• **SET EXERCISE**:
Convert the listing below into a Markdown table with the columns No. and Text, giving each non-blank line its own numbered row and leaving out blank lines.

• **DATASET RECORDS**:

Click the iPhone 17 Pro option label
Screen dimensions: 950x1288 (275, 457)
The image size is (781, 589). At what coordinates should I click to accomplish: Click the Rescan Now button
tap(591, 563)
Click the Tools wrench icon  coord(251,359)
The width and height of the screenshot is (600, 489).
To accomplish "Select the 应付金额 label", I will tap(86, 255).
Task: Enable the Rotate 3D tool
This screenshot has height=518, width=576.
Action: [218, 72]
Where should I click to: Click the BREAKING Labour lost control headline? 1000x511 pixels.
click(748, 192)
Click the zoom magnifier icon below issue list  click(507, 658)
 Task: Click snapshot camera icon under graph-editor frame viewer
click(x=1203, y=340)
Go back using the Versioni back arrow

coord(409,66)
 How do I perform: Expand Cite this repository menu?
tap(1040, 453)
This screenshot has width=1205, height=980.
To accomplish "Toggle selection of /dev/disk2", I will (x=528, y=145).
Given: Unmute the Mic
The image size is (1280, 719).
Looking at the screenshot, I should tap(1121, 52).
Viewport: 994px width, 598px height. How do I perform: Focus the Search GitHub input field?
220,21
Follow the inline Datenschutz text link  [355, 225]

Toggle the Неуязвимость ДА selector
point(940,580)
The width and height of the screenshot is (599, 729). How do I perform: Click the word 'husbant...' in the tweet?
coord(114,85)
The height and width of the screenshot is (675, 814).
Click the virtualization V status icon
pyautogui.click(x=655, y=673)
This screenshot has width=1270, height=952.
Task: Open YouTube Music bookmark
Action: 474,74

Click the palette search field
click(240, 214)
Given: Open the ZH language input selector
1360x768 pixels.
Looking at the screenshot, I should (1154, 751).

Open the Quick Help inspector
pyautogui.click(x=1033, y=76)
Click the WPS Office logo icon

• **ANSWER TO THIS TASK**:
| No. | Text |
|---|---|
| 1 | Click the iPhone 17 Pro option label |
| 2 | Screen dimensions: 950x1288 (275, 457) |
| 3 | The image size is (781, 589). At what coordinates should I click to accomplish: Click the Rescan Now button |
| 4 | tap(591, 563) |
| 5 | Click the Tools wrench icon  coord(251,359) |
| 6 | The width and height of the screenshot is (600, 489). |
| 7 | To accomplish "Select the 应付金额 label", I will tap(86, 255). |
| 8 | Task: Enable the Rotate 3D tool |
| 9 | This screenshot has height=518, width=576. |
| 10 | Action: [218, 72] |
| 11 | Where should I click to: Click the BREAKING Labour lost control headline? 1000x511 pixels. |
| 12 | click(748, 192) |
| 13 | Click the zoom magnifier icon below issue list  click(507, 658) |
| 14 |  Task: Click snapshot camera icon under graph-editor frame viewer |
| 15 | click(x=1203, y=340) |
| 16 | Go back using the Versioni back arrow |
| 17 | coord(409,66) |
| 18 |  How do I perform: Expand Cite this repository menu? |
| 19 | tap(1040, 453) |
| 20 | This screenshot has width=1205, height=980. |
| 21 | To accomplish "Toggle selection of /dev/disk2", I will (x=528, y=145). |
| 22 | Given: Unmute the Mic |
| 23 | The image size is (1280, 719). |
| 24 | Looking at the screenshot, I should tap(1121, 52). |
| 25 | Viewport: 994px width, 598px height. How do I perform: Focus the Search GitHub input field? |
| 26 | 220,21 |
| 27 | Follow the inline Datenschutz text link  [355, 225] |
| 28 | Toggle the Неуязвимость ДА selector |
| 29 | point(940,580) |
| 30 | The width and height of the screenshot is (599, 729). How do I perform: Click the word 'husbant...' in the tweet? |
| 31 | coord(114,85) |
| 32 | The height and width of the screenshot is (675, 814). |
| 33 | Click the virtualization V status icon |
| 34 | pyautogui.click(x=655, y=673) |
| 35 | This screenshot has width=1270, height=952. |
| 36 | Task: Open YouTube Music bookmark |
| 37 | Action: 474,74 |
| 38 | Click the palette search field |
| 39 | click(240, 214) |
| 40 | Given: Open the ZH language input selector |
| 41 | 1360x768 pixels. |
| 42 | Looking at the screenshot, I should (1154, 751). |
| 43 | Open the Quick Help inspector |
| 44 | pyautogui.click(x=1033, y=76) |
| 45 | Click the WPS Office logo icon |